Robert Kent Wilson is a native of D.C., but one would be hard pressed to find political statements in his work. “It has caused me to not focus on politics in my art,” Robert remarks about living in our nation’s capital. “I choose to focus on what I consider to be positive artwork,” he adds. “Usually my messages are more social than political statements. I like more positive influences; I think it makes a big difference.”
Although his political views can be seen in his work, Robert Kent Wilson does not beat the viewer over the head with highly wrought displays of political opinions. Instead, his beliefs deepen the depth of each piece. “My work always has a statement, but is the statement shocking? My meanings are how people respond to color and how people respond to composition,” Robert affirms.
A perfect example of a colorful hidden statement in Robert Kent Wilson’s artwork is #05 (pictured on the left), an awe inspiring piece that blends multi-hues of blue, green and hints of brown creating harmonious balance on canvas. #05 is Robert’s homage to the shore, a location that has been a constant muse for artists since the beginning of time. Looking at piece I got lost in the colors; they seemed endless, similar to the feelings I receive when I stare at the ocean, infinite and hopeful. I wanted to dive into the canvas and float with the tides as they crashed against the shore.
Their America (not shown in the exhibition) is another example of how the use of color and subtlety create a powerful image of beauty. Upon first glance, the piece seems to be a commentary about America’s roots. The rustic reds blended in the cowboy’s faces illustrate people that are of the land; however as Robert pointed out when we spoke, art is subjective. The subtle statement waiting to be discovered in this work is about homosexuality, but unless the viewer was actually looking for the statement, they may not find it. Then again, the statement is whatever the viewer wants it to be. Robert prefers when the audience is able to enjoy his art by finding the element that makes them personally connect with a piece.

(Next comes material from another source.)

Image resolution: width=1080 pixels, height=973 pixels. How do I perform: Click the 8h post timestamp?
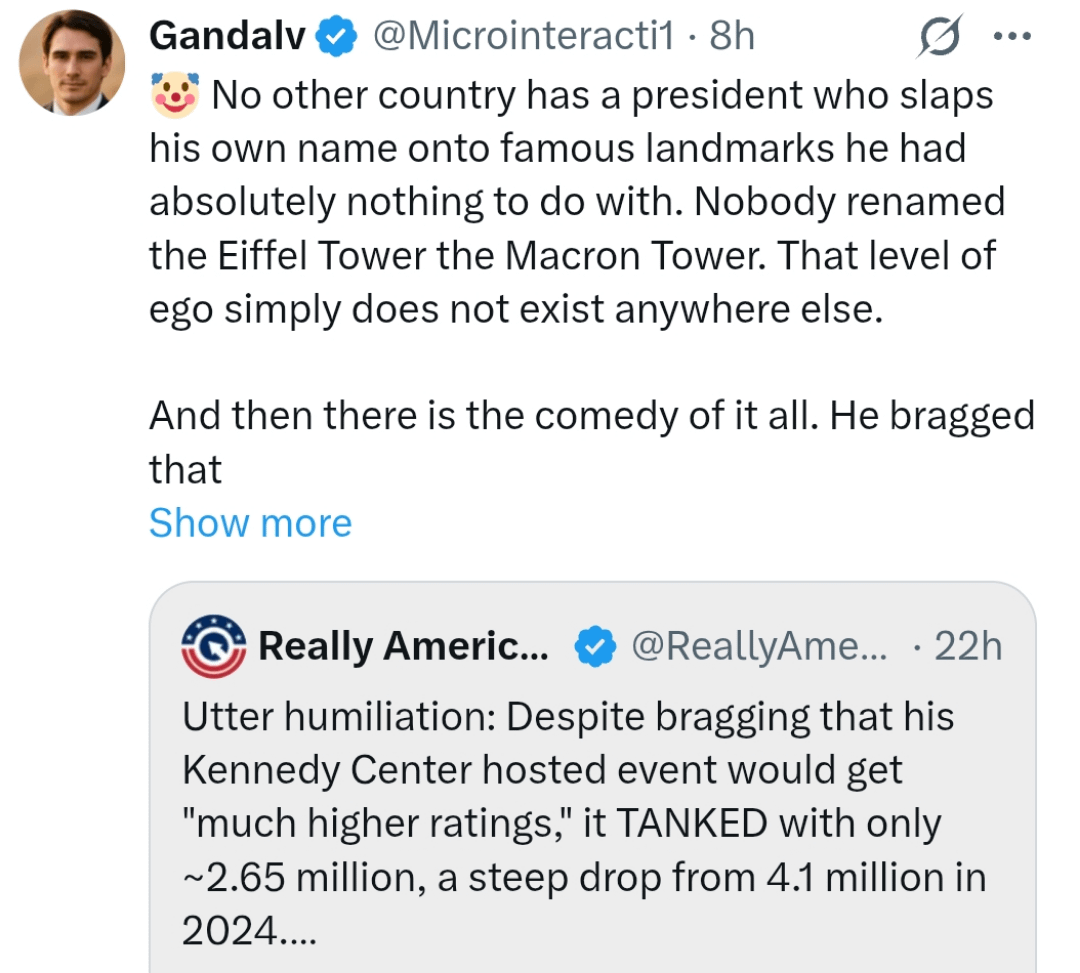(x=732, y=37)
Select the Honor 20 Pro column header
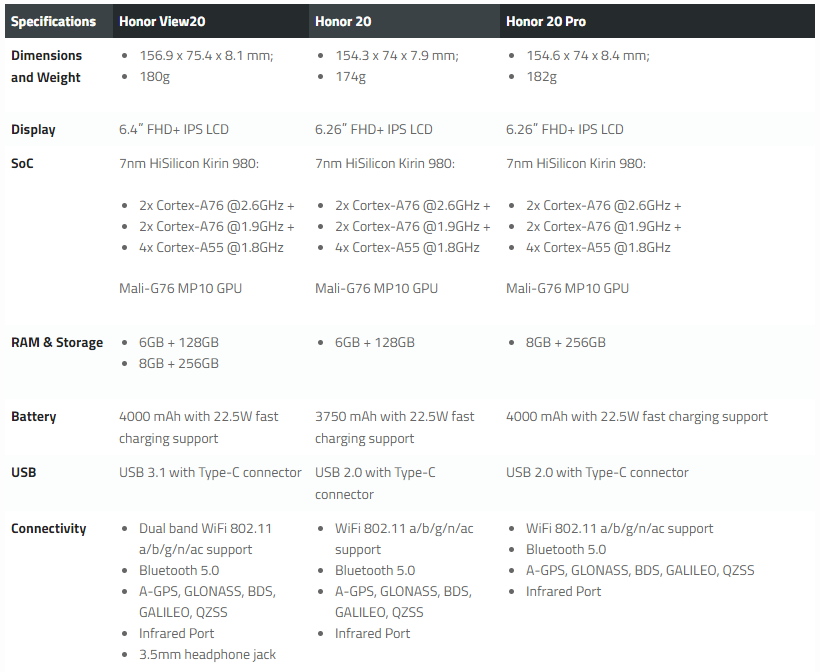 tap(546, 21)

One of the reasons I believe it is easy for anyone, regardless of their knowledge of art, to connect with Robert Kent Wilson’s body of work is his focus on an element he calls “discarded stimuli.” “Things always aren’t what they appear to be,” he states, “There’s more than what is put right in front of your face, and often times there’s something more interesting going on when people are put off guard. My original inspiration for disregarded stimuli is the road trips my father, brothers and I would take growing up. Everyone else would be sleep, except I couldn’t sleep, so as the car drove down the road I’d take pictures of the countryside and the people, analyzing a girl or boy in the backseat of a car passing by. They were all momentary but there was something about them that stuck.”

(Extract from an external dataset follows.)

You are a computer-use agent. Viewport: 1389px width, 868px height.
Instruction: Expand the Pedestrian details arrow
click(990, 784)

Robert Kent Wilson took those moments and other experiences (as he also admitted as child he felt put to the side) and created imagery where disregarded flashes in time would live in vivid splashes of color. In fact, his use of color is captivating and exquisite and is another reason why his work would appeal to the public. The microcosms he uses to explain the larger story are well selected and along with his use of mix media tell a story that is even more revealing then the bigger picture. Although there is always more than meets the eye with his work, one can simply enjoy the beauty of color, even if the colors are black and white.